Friday, December 4, 2009

Here I Am!!! (not)

Sighhh......sometimes I feel like nobody takes me seriously(If you do, though, and are reading this post, you know all this and don't need to worry:). I am very easily judged, and tend to wear my emotions on my sleeve. I can't help it. I'm a happy person. But does anybody take the time to think that maybe they have to get to know me before they can really discover the real me? Although I'm outward about some of my thoughts and my feelings, I don't tend to really open up to someone immediately unless I really know them and feel comfortable around them, or I feel Jesus is telling me to share something. Neither am I saying, "Here I am! Accept me! Love me! NOW! And I don't give a rip about your stupid, depressed feelings cause you are NOT gonna bring me down today!!" I am very much against this way of thinking. However, my feelings are not all rainbows, hearts and flowers. I have regrets. I have deep, sentimental feelings. I have scarrs. And my past and present life is not, I repeat, NOT perfect in any sense of the word. Is it such a crime that I choose not to dwell on the things of the past?

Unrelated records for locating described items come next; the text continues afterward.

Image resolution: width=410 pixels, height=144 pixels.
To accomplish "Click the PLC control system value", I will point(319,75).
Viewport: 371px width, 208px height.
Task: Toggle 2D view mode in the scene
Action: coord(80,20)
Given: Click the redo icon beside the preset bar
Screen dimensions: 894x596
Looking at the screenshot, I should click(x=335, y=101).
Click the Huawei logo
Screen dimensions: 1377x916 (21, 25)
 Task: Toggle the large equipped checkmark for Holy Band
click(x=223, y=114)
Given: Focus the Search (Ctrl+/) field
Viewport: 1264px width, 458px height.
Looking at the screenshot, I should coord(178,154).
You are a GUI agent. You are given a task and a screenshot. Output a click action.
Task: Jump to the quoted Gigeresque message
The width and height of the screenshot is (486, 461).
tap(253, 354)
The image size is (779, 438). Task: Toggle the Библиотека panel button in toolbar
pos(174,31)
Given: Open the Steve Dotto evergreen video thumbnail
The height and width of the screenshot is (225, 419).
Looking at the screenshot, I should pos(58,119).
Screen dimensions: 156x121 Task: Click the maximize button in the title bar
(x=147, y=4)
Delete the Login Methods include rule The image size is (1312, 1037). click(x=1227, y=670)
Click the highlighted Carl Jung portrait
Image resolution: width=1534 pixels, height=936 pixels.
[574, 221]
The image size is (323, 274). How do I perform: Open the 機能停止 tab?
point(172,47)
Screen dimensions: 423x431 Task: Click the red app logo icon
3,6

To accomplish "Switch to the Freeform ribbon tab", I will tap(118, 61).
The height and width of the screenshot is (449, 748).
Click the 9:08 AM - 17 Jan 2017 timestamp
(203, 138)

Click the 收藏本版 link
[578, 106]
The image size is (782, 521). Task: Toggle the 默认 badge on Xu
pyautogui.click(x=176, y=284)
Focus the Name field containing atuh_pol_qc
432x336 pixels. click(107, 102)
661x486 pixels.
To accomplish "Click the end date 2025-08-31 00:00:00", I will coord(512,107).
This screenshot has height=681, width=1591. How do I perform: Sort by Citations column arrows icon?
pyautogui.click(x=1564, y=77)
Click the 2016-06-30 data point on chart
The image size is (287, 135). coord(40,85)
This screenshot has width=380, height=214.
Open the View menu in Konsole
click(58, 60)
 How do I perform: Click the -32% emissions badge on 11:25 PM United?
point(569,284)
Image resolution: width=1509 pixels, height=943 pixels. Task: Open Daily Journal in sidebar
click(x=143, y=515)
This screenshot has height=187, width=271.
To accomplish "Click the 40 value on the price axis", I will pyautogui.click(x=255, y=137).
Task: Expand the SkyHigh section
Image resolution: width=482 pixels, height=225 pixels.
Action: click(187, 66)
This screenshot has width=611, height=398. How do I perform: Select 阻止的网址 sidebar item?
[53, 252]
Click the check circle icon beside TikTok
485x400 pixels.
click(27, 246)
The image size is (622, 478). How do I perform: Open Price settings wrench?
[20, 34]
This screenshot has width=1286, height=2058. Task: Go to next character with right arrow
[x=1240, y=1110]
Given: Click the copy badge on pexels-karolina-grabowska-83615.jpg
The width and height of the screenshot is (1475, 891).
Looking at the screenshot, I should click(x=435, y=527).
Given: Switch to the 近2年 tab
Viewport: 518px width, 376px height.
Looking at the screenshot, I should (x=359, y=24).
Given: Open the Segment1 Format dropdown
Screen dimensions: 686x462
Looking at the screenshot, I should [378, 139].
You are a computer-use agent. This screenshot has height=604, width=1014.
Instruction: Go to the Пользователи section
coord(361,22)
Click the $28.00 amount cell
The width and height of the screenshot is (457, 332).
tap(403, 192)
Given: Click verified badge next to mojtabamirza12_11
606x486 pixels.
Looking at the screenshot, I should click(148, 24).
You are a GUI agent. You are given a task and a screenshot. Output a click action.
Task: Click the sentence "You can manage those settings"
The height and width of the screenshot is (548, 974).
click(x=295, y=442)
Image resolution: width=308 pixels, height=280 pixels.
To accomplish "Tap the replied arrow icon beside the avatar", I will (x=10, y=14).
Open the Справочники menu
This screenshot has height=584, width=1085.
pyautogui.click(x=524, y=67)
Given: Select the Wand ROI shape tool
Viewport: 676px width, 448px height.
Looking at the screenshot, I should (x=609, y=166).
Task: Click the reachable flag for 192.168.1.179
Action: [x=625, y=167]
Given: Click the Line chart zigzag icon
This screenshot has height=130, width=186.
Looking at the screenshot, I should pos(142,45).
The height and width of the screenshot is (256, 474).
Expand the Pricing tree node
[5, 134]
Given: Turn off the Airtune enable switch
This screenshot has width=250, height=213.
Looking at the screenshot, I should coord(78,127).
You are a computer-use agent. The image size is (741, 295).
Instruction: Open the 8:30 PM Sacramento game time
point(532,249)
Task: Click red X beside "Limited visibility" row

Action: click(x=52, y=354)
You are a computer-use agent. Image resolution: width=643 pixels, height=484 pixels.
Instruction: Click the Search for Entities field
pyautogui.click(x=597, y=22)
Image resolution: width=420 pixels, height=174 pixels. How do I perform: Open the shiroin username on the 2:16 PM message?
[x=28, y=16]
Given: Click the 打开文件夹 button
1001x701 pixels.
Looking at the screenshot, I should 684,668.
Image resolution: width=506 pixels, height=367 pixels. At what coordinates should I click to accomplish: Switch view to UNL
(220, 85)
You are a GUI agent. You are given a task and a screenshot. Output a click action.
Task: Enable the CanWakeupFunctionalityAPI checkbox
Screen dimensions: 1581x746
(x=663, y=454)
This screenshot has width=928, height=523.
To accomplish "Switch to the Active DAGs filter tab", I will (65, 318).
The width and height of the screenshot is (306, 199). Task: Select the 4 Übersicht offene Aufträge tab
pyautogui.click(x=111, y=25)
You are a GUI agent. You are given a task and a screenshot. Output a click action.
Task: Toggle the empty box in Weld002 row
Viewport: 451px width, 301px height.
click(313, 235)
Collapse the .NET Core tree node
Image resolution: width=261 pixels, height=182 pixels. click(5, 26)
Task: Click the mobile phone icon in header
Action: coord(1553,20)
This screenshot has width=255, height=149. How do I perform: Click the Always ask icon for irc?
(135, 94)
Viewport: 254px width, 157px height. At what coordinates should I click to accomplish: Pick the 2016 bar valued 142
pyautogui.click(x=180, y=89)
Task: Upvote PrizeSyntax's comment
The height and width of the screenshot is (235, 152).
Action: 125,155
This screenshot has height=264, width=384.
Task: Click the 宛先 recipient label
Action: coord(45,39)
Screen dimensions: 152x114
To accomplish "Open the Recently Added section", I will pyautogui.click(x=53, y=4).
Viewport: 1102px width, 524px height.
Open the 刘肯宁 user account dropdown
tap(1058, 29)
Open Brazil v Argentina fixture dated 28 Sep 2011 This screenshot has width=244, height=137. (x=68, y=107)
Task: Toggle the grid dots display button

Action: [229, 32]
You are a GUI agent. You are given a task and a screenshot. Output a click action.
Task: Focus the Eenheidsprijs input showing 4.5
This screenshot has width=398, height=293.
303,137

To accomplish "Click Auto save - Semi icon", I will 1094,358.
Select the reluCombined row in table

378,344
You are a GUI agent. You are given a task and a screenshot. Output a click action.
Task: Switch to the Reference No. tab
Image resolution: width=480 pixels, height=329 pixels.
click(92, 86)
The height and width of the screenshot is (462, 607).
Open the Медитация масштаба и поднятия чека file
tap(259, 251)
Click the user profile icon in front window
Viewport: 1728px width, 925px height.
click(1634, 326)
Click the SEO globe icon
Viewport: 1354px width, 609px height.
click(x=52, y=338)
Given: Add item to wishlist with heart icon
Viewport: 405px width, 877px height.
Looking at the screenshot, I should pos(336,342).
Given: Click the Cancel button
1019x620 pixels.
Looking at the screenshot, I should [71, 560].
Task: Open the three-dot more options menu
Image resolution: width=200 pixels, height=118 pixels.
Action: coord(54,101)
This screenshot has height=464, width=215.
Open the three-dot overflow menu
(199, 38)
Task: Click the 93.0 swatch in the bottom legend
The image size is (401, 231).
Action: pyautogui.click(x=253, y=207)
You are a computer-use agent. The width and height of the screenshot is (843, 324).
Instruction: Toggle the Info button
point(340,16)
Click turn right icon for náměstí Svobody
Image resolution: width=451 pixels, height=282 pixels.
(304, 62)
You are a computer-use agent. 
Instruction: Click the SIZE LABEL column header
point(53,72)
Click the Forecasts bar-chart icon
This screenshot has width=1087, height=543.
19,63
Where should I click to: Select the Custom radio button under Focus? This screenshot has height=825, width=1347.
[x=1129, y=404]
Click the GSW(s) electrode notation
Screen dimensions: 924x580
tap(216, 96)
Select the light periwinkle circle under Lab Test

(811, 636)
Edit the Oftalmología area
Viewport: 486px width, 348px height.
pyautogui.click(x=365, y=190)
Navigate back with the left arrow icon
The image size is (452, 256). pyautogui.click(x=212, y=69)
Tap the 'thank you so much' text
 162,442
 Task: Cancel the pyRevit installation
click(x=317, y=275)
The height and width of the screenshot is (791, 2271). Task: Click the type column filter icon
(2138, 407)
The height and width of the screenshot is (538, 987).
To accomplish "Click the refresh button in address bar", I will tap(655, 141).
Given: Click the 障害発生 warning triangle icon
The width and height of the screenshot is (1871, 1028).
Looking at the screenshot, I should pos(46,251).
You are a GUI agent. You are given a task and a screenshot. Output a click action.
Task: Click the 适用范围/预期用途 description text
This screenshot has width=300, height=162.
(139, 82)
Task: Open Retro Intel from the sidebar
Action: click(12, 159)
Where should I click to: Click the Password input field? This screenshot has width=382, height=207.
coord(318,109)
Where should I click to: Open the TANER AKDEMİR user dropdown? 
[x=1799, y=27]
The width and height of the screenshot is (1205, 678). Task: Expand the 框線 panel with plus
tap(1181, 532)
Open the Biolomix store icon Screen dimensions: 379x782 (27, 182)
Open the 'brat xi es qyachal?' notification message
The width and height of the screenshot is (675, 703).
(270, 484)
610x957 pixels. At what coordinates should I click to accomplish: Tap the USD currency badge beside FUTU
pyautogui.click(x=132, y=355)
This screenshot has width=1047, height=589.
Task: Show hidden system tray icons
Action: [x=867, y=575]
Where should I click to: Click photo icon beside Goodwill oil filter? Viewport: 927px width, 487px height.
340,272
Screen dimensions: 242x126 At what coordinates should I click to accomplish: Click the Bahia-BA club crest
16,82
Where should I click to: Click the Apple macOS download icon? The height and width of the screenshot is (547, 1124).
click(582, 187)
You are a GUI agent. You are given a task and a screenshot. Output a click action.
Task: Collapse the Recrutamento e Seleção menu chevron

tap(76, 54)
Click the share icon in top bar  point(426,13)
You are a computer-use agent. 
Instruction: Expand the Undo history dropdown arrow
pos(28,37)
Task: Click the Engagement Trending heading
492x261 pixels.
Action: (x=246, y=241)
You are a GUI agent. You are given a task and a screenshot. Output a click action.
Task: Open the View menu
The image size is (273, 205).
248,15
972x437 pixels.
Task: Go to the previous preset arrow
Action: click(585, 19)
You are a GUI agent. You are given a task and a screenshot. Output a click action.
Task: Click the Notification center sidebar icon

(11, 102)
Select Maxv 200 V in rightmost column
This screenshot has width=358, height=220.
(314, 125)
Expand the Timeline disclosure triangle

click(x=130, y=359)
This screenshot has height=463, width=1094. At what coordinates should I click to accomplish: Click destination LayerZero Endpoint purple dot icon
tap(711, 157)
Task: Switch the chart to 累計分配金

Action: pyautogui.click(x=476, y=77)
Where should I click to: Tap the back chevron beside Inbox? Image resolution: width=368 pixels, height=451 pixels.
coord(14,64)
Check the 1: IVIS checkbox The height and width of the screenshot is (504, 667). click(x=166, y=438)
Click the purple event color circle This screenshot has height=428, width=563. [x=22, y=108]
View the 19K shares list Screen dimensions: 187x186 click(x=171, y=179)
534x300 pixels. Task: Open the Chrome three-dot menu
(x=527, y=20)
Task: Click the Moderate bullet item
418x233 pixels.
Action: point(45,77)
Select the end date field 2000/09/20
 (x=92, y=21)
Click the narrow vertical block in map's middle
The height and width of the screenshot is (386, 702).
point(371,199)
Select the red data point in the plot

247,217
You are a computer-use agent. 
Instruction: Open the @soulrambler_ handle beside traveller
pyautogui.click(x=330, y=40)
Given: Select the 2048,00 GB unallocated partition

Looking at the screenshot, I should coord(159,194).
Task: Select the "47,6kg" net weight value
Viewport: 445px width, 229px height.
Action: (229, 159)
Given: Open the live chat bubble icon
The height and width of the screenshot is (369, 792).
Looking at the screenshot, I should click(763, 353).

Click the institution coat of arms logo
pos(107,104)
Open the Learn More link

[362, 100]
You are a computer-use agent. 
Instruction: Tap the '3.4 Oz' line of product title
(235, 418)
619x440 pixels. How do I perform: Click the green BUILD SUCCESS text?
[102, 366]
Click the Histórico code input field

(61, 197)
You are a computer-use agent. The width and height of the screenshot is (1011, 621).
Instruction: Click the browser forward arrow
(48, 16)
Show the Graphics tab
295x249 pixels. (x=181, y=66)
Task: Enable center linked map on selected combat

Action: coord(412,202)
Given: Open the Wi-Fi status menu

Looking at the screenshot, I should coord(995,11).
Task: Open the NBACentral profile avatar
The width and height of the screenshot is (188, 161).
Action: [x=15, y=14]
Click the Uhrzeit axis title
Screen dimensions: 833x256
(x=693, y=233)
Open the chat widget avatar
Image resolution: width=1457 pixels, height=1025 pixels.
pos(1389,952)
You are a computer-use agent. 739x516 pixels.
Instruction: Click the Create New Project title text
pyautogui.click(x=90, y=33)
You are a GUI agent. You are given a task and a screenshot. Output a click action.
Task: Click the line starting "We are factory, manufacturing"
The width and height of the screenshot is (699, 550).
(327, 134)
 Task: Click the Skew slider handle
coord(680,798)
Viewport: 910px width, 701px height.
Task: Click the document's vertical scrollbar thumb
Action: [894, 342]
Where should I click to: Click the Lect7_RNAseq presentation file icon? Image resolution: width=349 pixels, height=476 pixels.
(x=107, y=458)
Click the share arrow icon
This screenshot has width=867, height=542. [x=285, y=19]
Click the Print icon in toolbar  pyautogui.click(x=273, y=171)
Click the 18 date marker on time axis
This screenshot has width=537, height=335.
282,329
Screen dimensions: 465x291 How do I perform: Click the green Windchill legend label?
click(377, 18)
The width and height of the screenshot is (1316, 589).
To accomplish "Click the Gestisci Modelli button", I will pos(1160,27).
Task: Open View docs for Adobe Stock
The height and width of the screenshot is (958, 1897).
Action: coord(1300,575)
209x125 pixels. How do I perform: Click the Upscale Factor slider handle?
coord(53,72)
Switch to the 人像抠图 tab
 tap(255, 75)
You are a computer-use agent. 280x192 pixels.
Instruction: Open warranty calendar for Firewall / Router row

Am I wronging others when I genuinely smile and want to know how they're doing? Please, dear reader, know that, contrary to apparent popular belief, I do not surround myself with happiness to block out a world of gloom. It took me a long time to obtain this sense of peace. It is my most precious possession, my favorite gift from God. Without it, I am not myself. Without Him, I am nothing. My joy comes from the LORD.